Accuracies totally different #524

Open harishprabhala opened 2 years ago

harishprabhala commented 2 years ago

Hi. I am converting the tree model to C using m2cgen. Although the inference latencies are much lower, the accuracies are way off. Here's how I am converting and reading the .so files

from xgboost import XGBRFRegressor
num_est=100

model = XGBRFRegressor(n_estimators=num_est, max_depth=8)
model.fit(X_train, y_train)

code = m2c.export_to_c(model)
len(code)

with open('model.c', 'w') as f:
    f.write(code)

!gcc -Ofast -shared -o lgb_score.so -fPIC model.c
!ls -l lgb_score.so

lib = ctypes.CDLL('./lgb_score.so')
score = lib.score
# Define the types of the output and arguments of this function.
score.restype = ctypes.c_double
score.argtypes = [ndpointer(ctypes.c_double)]

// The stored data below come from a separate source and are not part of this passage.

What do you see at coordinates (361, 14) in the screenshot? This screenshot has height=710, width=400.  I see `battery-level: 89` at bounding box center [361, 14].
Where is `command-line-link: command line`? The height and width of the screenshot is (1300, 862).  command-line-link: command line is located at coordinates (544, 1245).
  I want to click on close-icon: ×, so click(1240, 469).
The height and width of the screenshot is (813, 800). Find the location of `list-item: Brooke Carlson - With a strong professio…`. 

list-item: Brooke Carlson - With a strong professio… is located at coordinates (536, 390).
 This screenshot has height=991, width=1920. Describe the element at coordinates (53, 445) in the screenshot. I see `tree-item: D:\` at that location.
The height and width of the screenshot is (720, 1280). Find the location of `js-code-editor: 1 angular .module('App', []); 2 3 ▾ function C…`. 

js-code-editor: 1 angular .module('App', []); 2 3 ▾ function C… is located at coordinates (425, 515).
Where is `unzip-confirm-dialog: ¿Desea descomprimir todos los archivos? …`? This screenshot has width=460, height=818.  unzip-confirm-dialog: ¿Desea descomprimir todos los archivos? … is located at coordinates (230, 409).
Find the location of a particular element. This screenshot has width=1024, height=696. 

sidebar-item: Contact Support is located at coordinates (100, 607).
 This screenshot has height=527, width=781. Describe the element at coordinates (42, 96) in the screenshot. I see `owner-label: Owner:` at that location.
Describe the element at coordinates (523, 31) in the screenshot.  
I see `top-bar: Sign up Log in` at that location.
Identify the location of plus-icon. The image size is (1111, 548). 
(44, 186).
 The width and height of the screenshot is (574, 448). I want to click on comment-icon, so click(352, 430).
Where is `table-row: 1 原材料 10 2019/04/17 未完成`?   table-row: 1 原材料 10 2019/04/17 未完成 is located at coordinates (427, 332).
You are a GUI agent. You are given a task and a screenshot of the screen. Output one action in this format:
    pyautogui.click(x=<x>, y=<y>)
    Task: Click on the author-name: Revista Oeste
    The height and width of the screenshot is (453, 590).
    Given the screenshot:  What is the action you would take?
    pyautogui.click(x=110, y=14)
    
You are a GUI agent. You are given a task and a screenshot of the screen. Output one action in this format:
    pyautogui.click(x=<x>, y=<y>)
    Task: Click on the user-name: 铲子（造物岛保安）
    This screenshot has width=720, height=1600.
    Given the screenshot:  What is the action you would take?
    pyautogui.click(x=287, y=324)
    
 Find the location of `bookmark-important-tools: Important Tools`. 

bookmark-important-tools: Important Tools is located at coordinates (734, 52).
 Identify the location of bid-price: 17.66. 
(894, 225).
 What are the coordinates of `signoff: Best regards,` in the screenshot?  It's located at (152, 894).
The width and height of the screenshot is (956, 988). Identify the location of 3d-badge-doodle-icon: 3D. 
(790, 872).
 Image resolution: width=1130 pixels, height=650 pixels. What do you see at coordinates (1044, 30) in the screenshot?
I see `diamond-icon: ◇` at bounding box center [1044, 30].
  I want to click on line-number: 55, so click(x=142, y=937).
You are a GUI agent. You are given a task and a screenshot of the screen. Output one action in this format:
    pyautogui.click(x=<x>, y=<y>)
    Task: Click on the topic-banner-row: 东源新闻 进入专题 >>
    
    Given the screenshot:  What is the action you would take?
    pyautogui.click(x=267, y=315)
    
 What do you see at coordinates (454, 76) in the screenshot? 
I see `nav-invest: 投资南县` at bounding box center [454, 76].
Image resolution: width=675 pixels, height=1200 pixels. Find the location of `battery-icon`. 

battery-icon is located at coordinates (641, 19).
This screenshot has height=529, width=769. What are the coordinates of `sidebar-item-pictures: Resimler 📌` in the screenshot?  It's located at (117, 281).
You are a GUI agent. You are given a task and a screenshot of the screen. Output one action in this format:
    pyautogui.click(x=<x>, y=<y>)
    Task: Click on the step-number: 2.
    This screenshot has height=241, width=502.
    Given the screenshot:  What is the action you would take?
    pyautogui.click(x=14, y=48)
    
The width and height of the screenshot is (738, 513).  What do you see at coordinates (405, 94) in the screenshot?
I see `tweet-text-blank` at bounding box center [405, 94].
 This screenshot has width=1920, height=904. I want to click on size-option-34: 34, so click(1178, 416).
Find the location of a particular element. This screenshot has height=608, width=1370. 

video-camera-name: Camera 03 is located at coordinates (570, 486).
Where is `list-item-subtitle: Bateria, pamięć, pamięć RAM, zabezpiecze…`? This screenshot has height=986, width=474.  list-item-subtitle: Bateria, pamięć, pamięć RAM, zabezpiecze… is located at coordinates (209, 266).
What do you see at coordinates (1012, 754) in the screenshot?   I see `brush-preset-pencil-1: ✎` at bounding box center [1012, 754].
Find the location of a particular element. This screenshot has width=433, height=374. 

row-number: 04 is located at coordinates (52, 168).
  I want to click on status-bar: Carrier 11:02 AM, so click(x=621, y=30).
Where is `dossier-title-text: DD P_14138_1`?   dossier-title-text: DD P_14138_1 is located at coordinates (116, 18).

Why is this happening and how can I fix it?

StrikerRUS commented 2 years ago

Hey @harishprabhala !

Are you able to provide a MRE for your issue?

harishprabhala commented 2 years ago
import zipfile
import urllib.request as urllib
url = 'https://archive.ics.uci.edu/ml/machine-learning-databases/00203/YearPredictionMSD.txt.zip'

filehandle, _ = urllib.urlretrieve(url)
zip_file_object = zipfile.ZipFile(filehandle, 'r')
filename = zip_file_object.namelist()[0]
bytes_data = zip_file_object.open(filename).read()

import pandas as pd
from io import BytesIO
from sklearn.model_selection import train_test_split

import numpy as np

year = pd.read_csv(BytesIO(bytes_data), header = None)

#train_size = 463715  # Note: this will extend the training time if we do the full dataset
train_size = 200000
X = year.iloc[:, 1:]
y = year.iloc[:, 0]
X_train, X_test, y_train, y_test = train_test_split(X, y, shuffle=False, train_size=train_size, test_size=51630, random_state=4)

# Store the test data as numpy by pulling the values out of the pandas dataframe
data = np.array(X_test.values)

from sklearn.ensemble import RandomForestRegressor
from xgboost import XGBRFRegressor
num_est=50

model = XGBRFRegressor(n_estimators=num_est, max_depth=8)
model.fit(X_train, y_train)
import pandas as pd
import m2cgen as m2c
# import lightgbm as lgb
# import xgboost as xgb
import ctypes
import io
from numpy.ctypeslib import ndpointer

code = m2c.export_to_c(model)
len(code)

with open('model.c', 'w') as f:
    f.write(code)

!gcc -Ofast -shared -o xgb_score.so -fPIC model.c
!ls -l xgb_score.so

lib = ctypes.CDLL('./xgb_score.so')
score = lib.score
# Define the types of the output and arguments of this function.
score.restype = ctypes.c_double
score.argtypes = [ndpointer(ctypes.c_double)]

training_predictions = pd.Series(model.predict(data))
training_predictions.tail(20)

compiled_predictions = pd.Series([score(row) for row in data])
compiled_predictions.tail(20)

In the last two commands, you can see that the predictions are completely different.

harishprabhala commented 2 years ago

Hey @StrikerRUS did you get a chance to reproduce the issue?